Memory, Imaging and Arduino

Hi All,

I am not sure at this point if anybody will be looking at the blog now that I am not showing anything interesting or documenting any project. Unluckily I did not have time to hack around with my electronics for several reasons.

My main reasons are work (as everybody's), family (I just have a kid that is going to turn 9 months in a couple weeks) and the start of my new little business of making mosaics out of people's pictures, using faces as tiles. Check it out under www.mosaicyourself.com , still working on the website but I do not seem to have time to keep up with Drupal, php and being webmaster.

Anyway, other than apologizing for not posting for the last couple of months, I wanted to highlight some of the events that have huge impact in the Electronics Hardware Hacking world (if you read this blog you are probably already aware of those anyway). Specially to what I am interested

a) Arduino goes ARM - ARDUINO DUE
That is great! I am really excited about this. I have been looking for a more powerful Arduino for a while, specially for imaging purposes in a small and affordable platform. Having Arduino in a faster form factor will allow us to do image acquisition. The chip powering the Arduino Due (SAM3U from Atmel) counts with 96MHz with 256Kb of Flash, 50Kb of Sram, 5 SPI buses, 2 I2C interfaces, 5 UARTS, 16 Analog Inputs at 12Bit.
As you all know Imaging on the Arduino requires a lot of memory (128*96/8 bytes). Now with 50KB we can even hold a color image!!
A couple of comments on this
- That might screw the plans from LeafLabs which I closely followed. I consider using them for my image procesing platform. Now (sorry guys) I will provably wait for the efford by Arduino.
- I am not sure how the programming interface will be on the Due but it potentially means that some of the shields will not be (fully or at all) compatibles. Also forget about assembly coding and restart with a new device, so the shields relying on that, such as the Video Experimenter Shield will not be compatible.
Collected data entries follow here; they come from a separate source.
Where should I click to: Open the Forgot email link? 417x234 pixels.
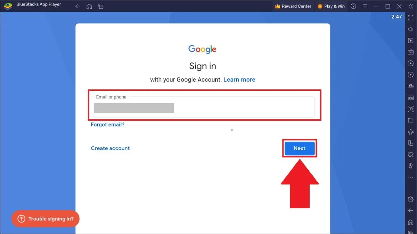pyautogui.click(x=107, y=124)
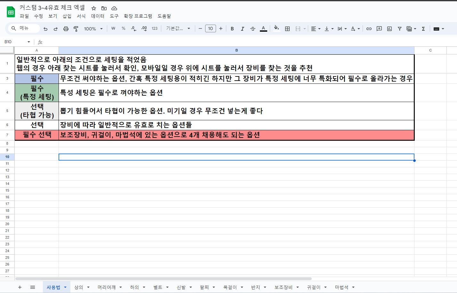The height and width of the screenshot is (293, 457).
Task: Click the print icon in toolbar
Action: tap(66, 29)
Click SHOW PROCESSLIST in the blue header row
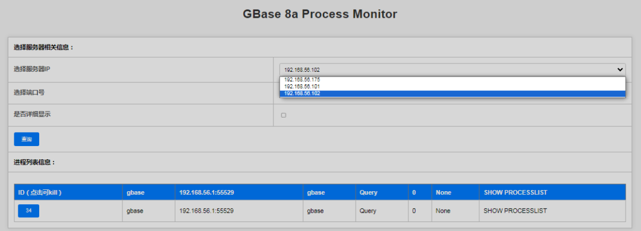The image size is (641, 231). pos(515,192)
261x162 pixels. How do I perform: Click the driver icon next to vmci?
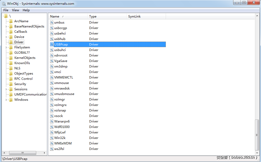(52, 72)
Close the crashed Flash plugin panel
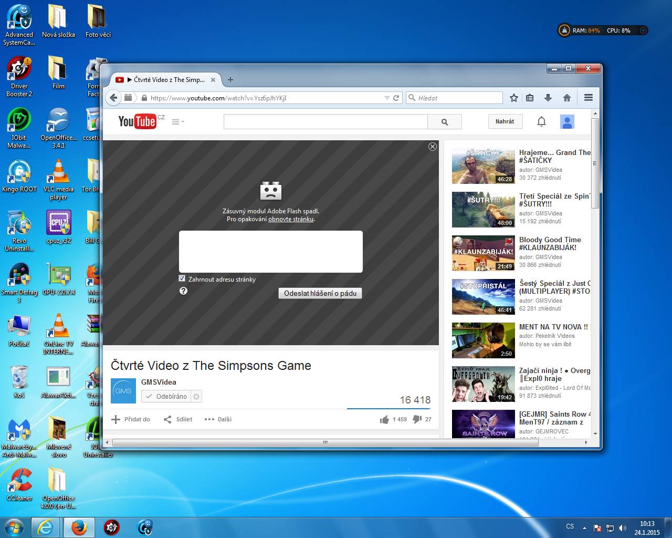 (x=433, y=147)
b) Memory expansion for the Arduino
Two different approaches recently came up at hackaday to extend the memory on the Arduino. I wanted to give my particular point of view on those and how do they relate to the little imaging project I did on the Arduino.
- Expanding the RAM on Arduino Mega - Unluckily this approach is not going to help much in our case as the Video Experimenter Shield, as mentioned in my blog post, is not compatible with Mega. Hackaday suggested using that expansion for image acquisition (thanks for the quote), but unfortunately that is not possible.
- Using a CPLD to get more memory - I am sorry to say but it looks like an overkill to use programmable logic to expand the memory of Arduino. I personally think I could code the CPLD with no Arduino anyway to get my image processing platform. It is versatile but I do not believe is a good solution (anybody could say that Arduino is simply not meant for image processing, I sort of agree but, still want to pull it!!). This leads to my next point:

c) Getting an Arduino-like platform on FPGA
That is definitely something I have been looking for for a while. LeafLabs are sort of pursuing that goal with the Oak, I do not want to jinx it but maybe somebody comes first or a bigger platform oversteps it (like the Due). But as always it is good to push the industry, specially the open source, although sometimes the outcome is not the best.
A kind of neat player in this platform is the Xula Board by Xess. I am kind of afine to Xess as I had them as a reference in my VHDL coding for firmware on FPGAs before, so I think they are great. The Xula Board is an Open Source effort lead by Xess to solve problems microcontrollers cannot reach (wow it looks like imaging falls in that framework).
Other than the technical I like this Xula board because
- It is cheap
- It does not need programmer
- You can use free software (the Xilinx Webpack)
- It uses FPGAs I am already familiar with

I also want to mention that Dave, at Xess is a great guy. I particularly like his blog and the way he mixes documentation and blogging. He was supper cool to send me a Xula board for my evaluation (sorry Dave for the reasons mentioned above no time yet, but I will soon get to that, I hope!).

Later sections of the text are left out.